EXTRAIT SOURCE -
........

Comme une capsule temporelle, on y cultive les utopies des années 1960-70. Un peu alter, un peu hippie, résolument optimiste et communautaire, Viva Arte Viva c’est donc cela : un mélange de patchouli et de naphtaline.
Célébrer l’art pour l’art
Le point de départ de l’édition 2017 est sensiblement le même qu’en 2015, plaçant la redéfinition du rôle de l’art et des artistes au cœur de la manifestation. Les voies choisies pour y répondre, quant à elles, ne pourraient être plus dissemblables.
Là où son prédécesseur, Okwui Enwezor, ambitionnait de regarder sans déciller “tous les futurs du monde”, Christine Macel invite à célébrer l’art pour l’art au cours d’un “voyage” conçu pour les artistes et par les artistes, expliquant que “l’art est le domaine privilégié des rêves et des utopies, catalyseur d’une connexion humaine qui nous relie à la fois à la nature et au cosmos”.
Figures oubliées
Au total, ils sont 120 artistes, qui pour 103 d’entre eux participent pour la première fois à la Biennale.
Entre les figures consacrées (Sheila Hicks, Franz Erhard Walther – Lion d’or du meilleur artiste –, Raymond Hains, Franz West ou encore John Waters) et les jeunes pousses (Rachel Rose, Marcos Avila Forero, Hassan Khan – Lion d’argent du jeune artiste prometteur –, Pauline Jardin ou Marie Voignier), on décèle une vraie volonté d’inclure les figures oubliées de l’histoire de l’art : des femmes actives au mitan du siècle dernier (Huguette Caland, Heidi Bucher) et surtout deux tiers d’artistes non-occidentaux.
Célébration de l’artisanat et du fait main
Sur le papier, découverte et diversité sont donc au rendez-vous. Dans le concret des espaces, c’est une autre histoire : rarement on a vu une biennale aussi homogène formellement. Célébration de l’artisanat et du fait main, de la sphère intime et de la quiétude de l’atelier où tout est coloré, doux et laineux, la sélection des œuvres gommant de fait les singularités géographiques et temporelles des contextes de production.

........

TRAVAIL À RÉALISER -
1. D'après l'extrait sur la Biennale 2017, répondez brièvement à chaque point :
(a) Combien d'artistes participent au total, et combien d'entre eux y participent pour la première fois ?
(b) Quel artiste a reçu le Lion d'or du meilleur artiste ?
(c) Qui était le prédécesseur de Christine Macel ?
2. Recopiez à l'identique la portion de l'extrait qui commence par les mots « Comme une capsule » et s'achève sur « et de naphtaline. ».

DONNÉES FOURNIES -
........

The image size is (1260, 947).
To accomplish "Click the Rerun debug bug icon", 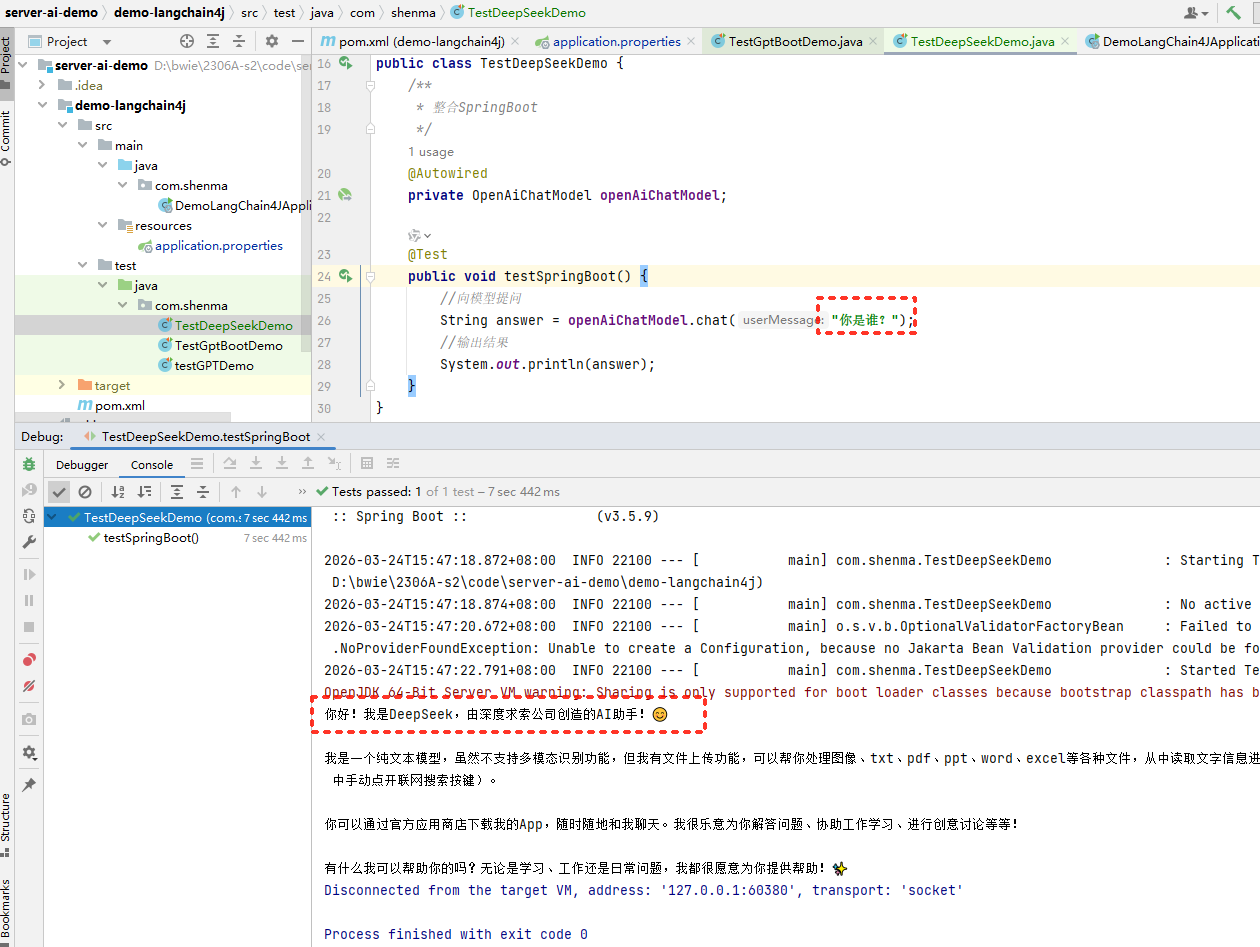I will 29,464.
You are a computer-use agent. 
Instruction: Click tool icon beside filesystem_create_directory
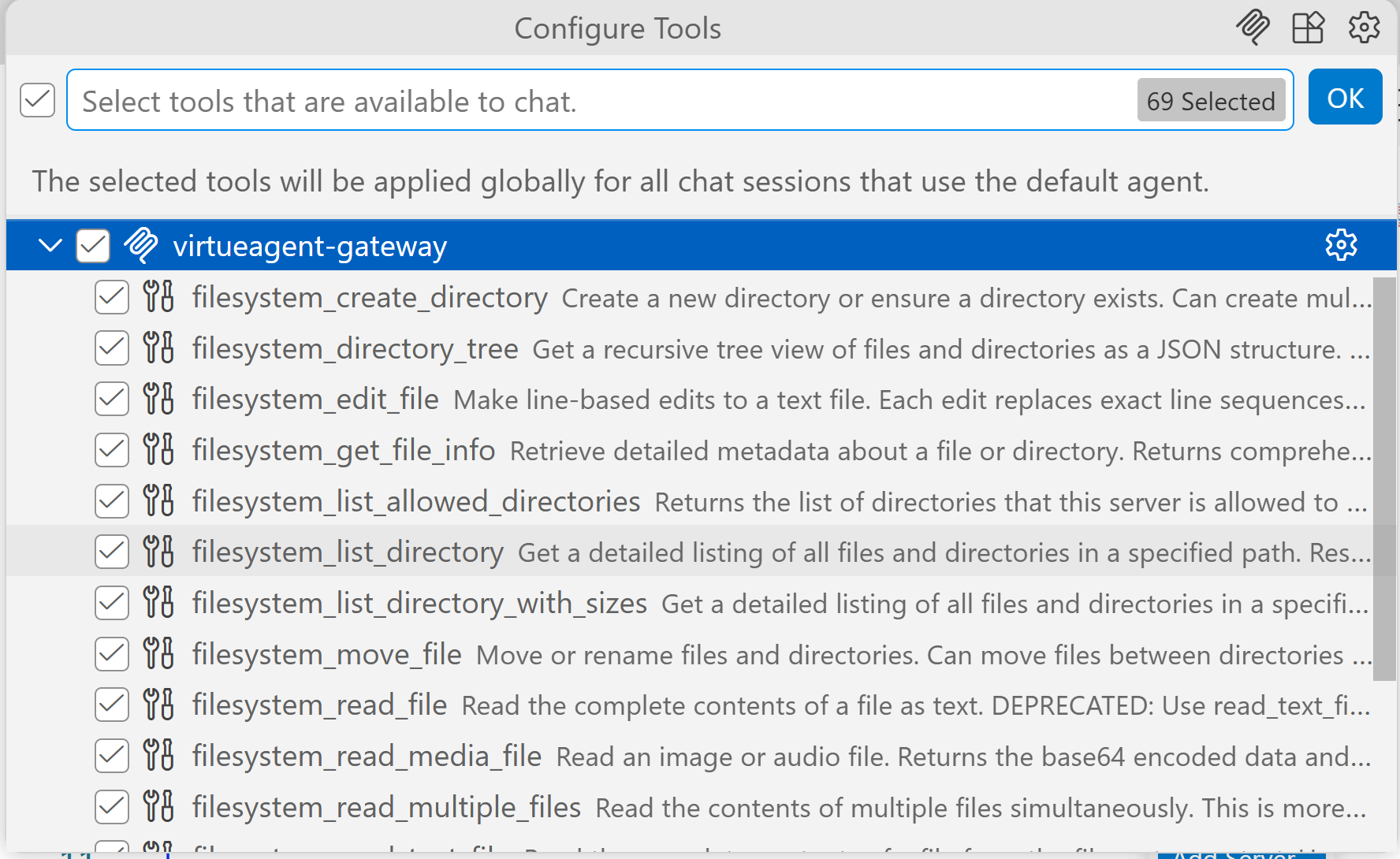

........

SOLUTIONS COMPLÈTES -
1.
(a) 120 artistes au total, dont 103 qui participent pour la première fois.
(b) Franz Erhard Walther.
(c) Okwui Enwezor.

2.
Comme une capsule temporelle, on y cultive les utopies des années 1960-70. Un peu alter, un peu hippie, résolument optimiste et communautaire, Viva Arte Viva c’est donc cela : un mélange de patchouli et de naphtaline.